Segment Start: Data under study

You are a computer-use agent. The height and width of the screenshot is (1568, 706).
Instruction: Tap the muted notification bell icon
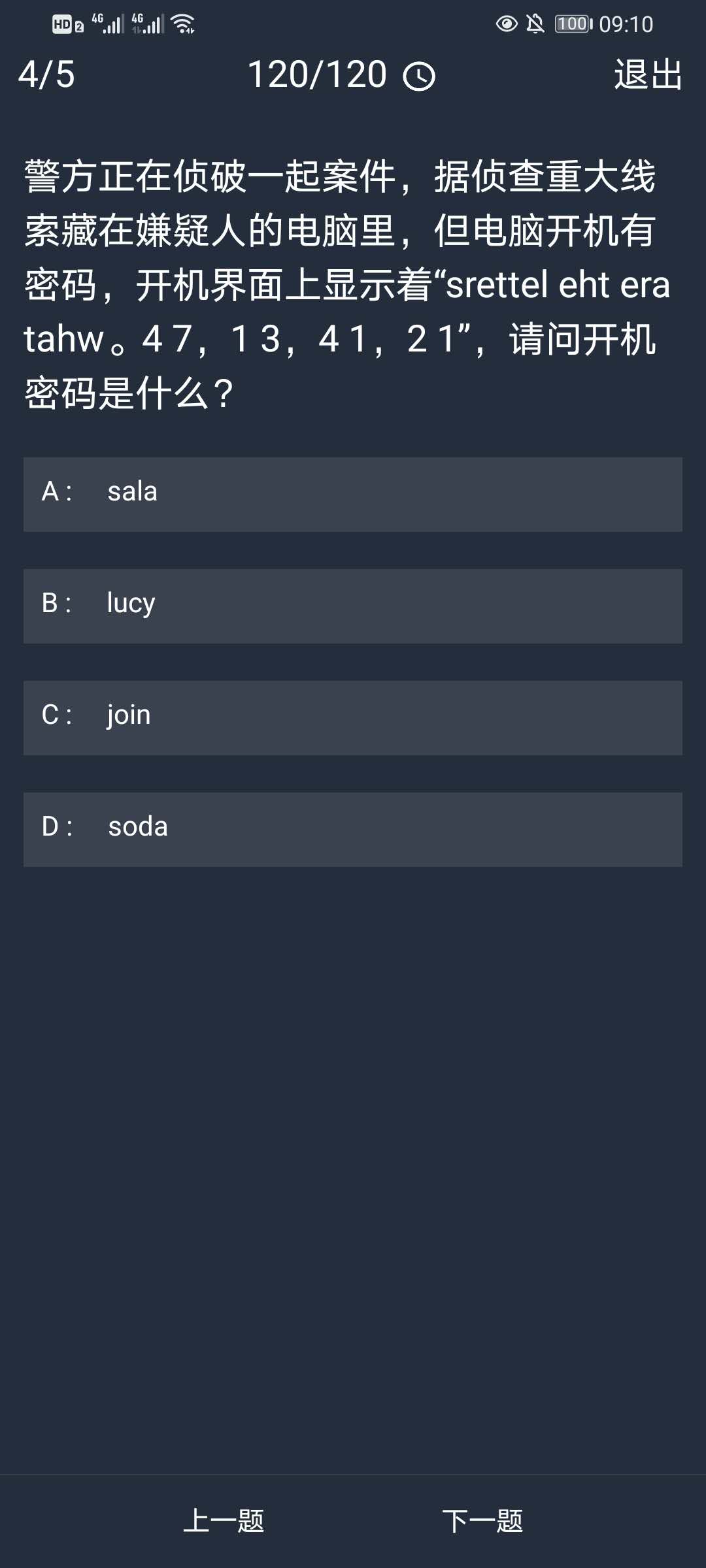click(x=535, y=24)
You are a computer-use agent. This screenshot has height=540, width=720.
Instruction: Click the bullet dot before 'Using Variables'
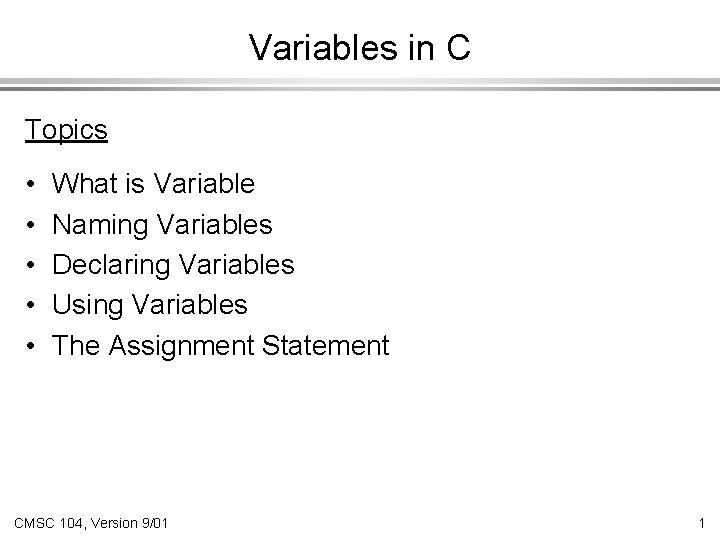(x=32, y=306)
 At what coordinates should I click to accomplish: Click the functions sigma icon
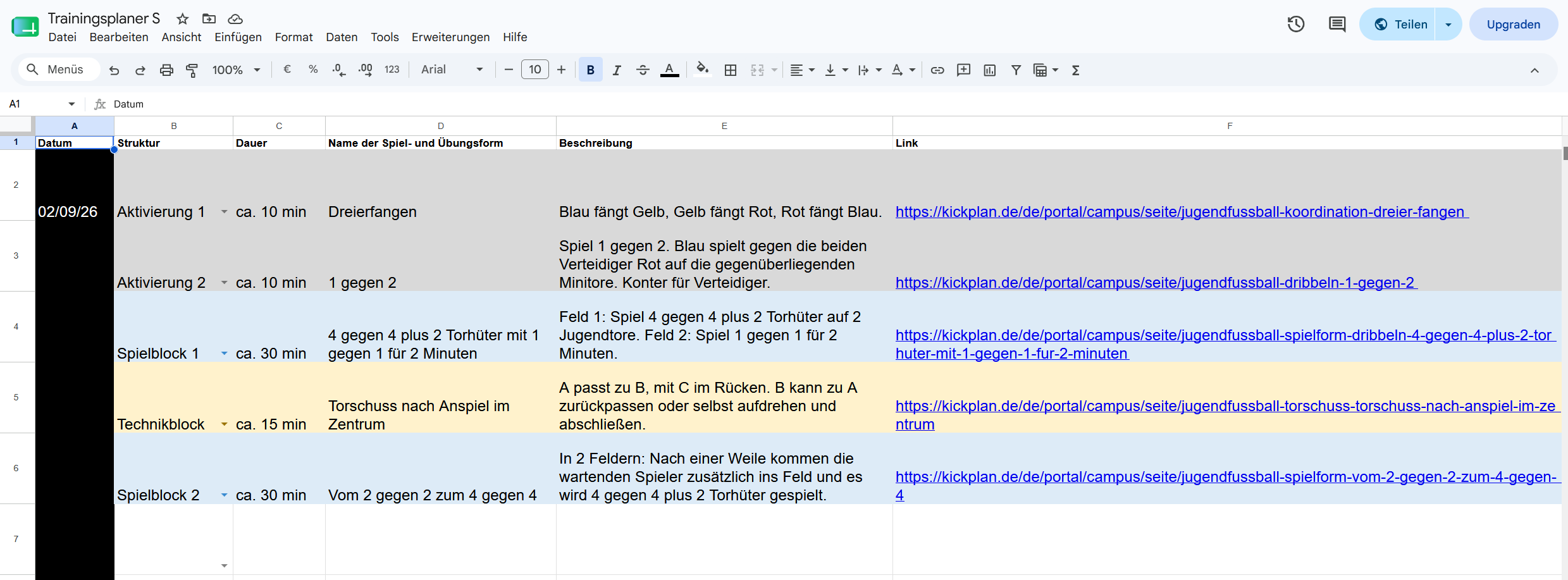tap(1075, 70)
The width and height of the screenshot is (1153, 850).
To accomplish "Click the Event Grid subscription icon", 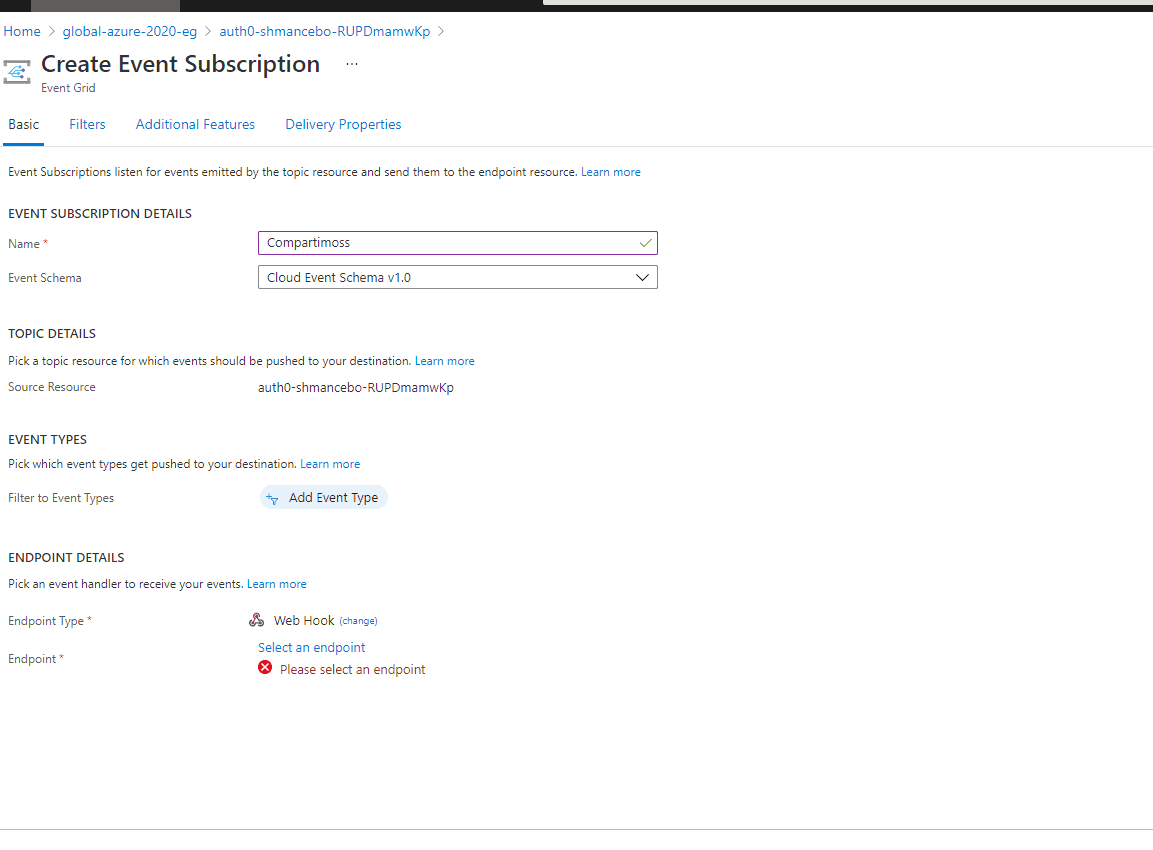I will pyautogui.click(x=17, y=72).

Segment End: Data under study

* **Your goal**
Leave out any pictures and return exactly the lines from the beginning of the data through the line with "The width and", inclusive.

* **Written reply**
You are a computer-use agent. The height and width of the screenshot is (1568, 706).
Instruction: Tap the muted notification bell icon
click(x=535, y=24)
You are a computer-use agent. This screenshot has height=540, width=720.
Instruction: Click the bullet dot before 'Using Variables'
(x=32, y=306)
 At what coordinates should I click to accomplish: Click the functions sigma icon
tap(1075, 70)
The width and height of the screenshot is (1153, 850).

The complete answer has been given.